> _YOUR ASSIGNMENT_: Every record should be copied exactly, and the images omitted.
━━━━━ DATASET EXCERPTS ━━━━━
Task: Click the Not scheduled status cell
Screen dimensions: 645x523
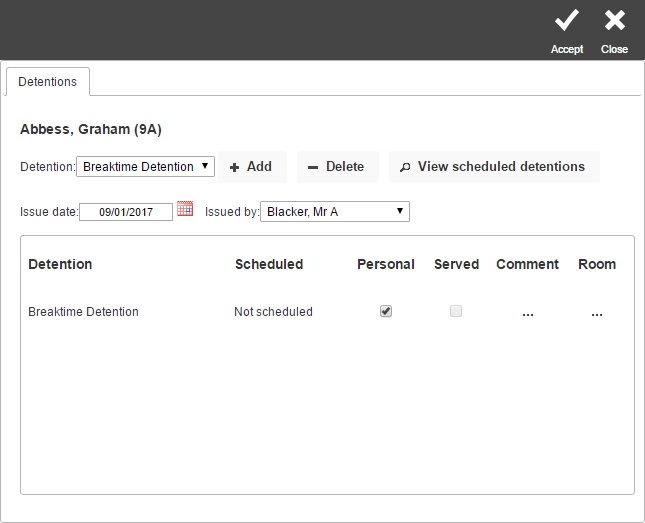Action: point(273,311)
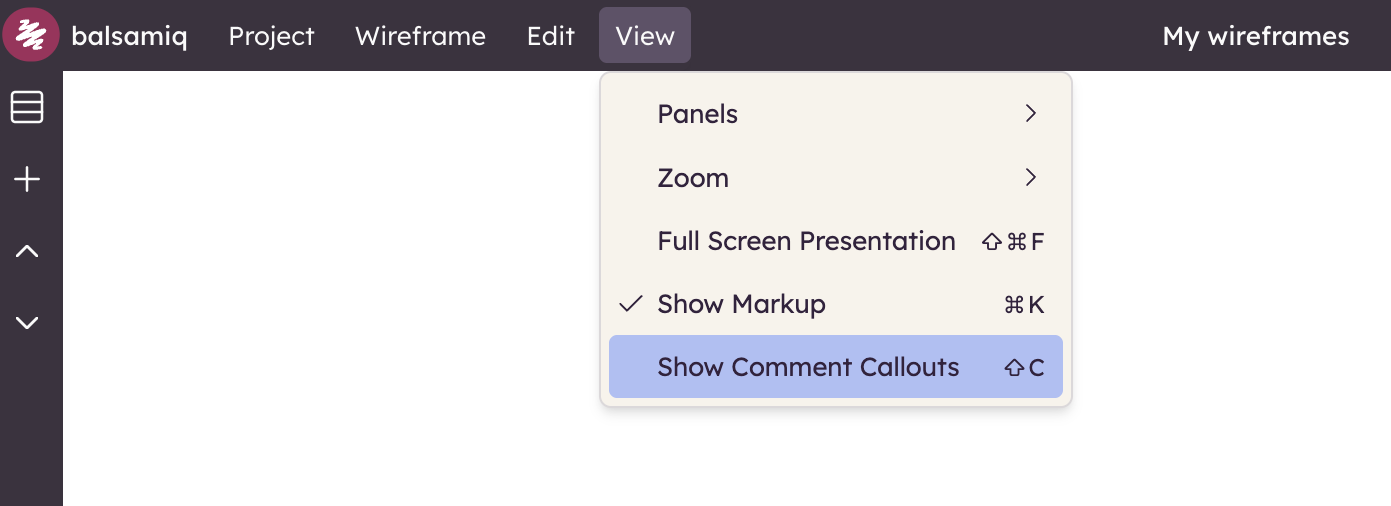Click the plus icon to add a wireframe
The width and height of the screenshot is (1391, 506).
click(x=27, y=180)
━━━━━
> _TASK OUTPUT_:
Task: Click the Not scheduled status cell
Screen dimensions: 645x523
Action: point(273,311)
Click the plus icon to add a wireframe
The width and height of the screenshot is (1391, 506).
click(x=27, y=180)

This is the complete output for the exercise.